Copyright © February 27, 2000 Ellen Rony. All rights reserved.
Initially published by
Domain Notes, February 2000

Four or five united would be able to raise a tolerable dwelling in the midst of a wilderness.
- Thomas Paine, Common Sense (February 14, 1776)
 

What are your long term plans for your domain name? Do you expect to convey the name and the goodwill associated with it to an interested buyer or bequeath it your heirs? Perhaps you intend to use the domain name to secure a loan1 for a business expansion or for your child's college tuition. You may be in for a surprise.

Network Solutions, Inc., the .COM, .NET and .ORG registrar, is a spoiler of such practical plans. A prohibition roosts near the end of NSI's new Service Agreement3:

23. NON-ASSIGNMENT. Your rights under this Agreement are not assignable. Any attempt by you to assign2 your rights shall render this Agreement voidable at our option. Any attempt by your creditors to obtain an interest in your rights under this Agreement, whether by attachment, garnishment or otherwise, shall render this Agreement voidable at our option.

In order to register any dot-com name with NSI, you must agree to this and 24 other terms and conditions set forth in the Service Agreement. No matter how large your investment in the domain name or how tenacious your effort to promote the moniker, NSI compels you to waive your personal right to assign the name.
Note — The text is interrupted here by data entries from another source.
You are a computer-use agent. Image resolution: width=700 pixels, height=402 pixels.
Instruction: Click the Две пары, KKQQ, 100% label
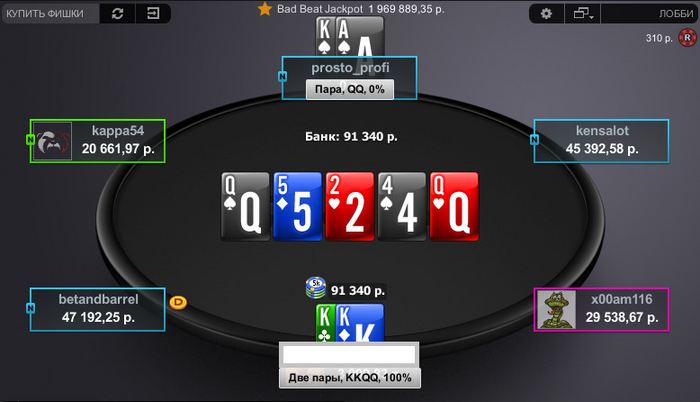(x=350, y=378)
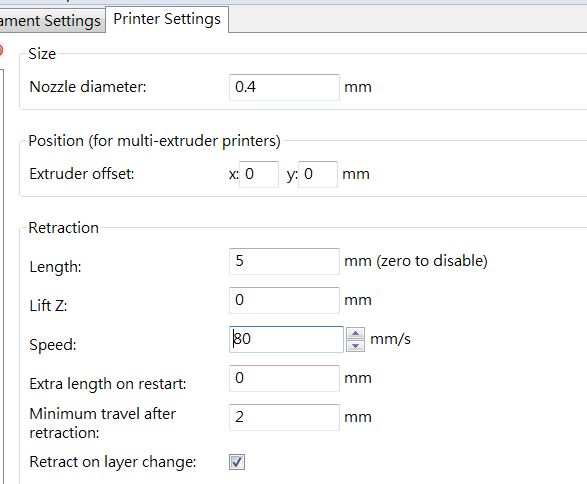Open the Filament Settings tab
587x484 pixels.
[51, 21]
Posted in January, the Service Agreement is the registrar's latest attempt to inhibit the rules of property law from applying to domain names.

Feudal Foundation

NSI's approach has a distinctly feudal feel to it. Centuries ago, in order to govern their vast realms, kings awarded land grants to nobles in return for their homage, fealty and military support. Those lords also controlled large tracts, known as the "demesne" (from which the word "domain" is derived), so they, in turn, allowed vassals to live and work on the land in exchange for safety and protection. The feudal system bound vassal to lord and lord to king, but ownership title did not pass to those who actually cultivated the land and enhanced its value.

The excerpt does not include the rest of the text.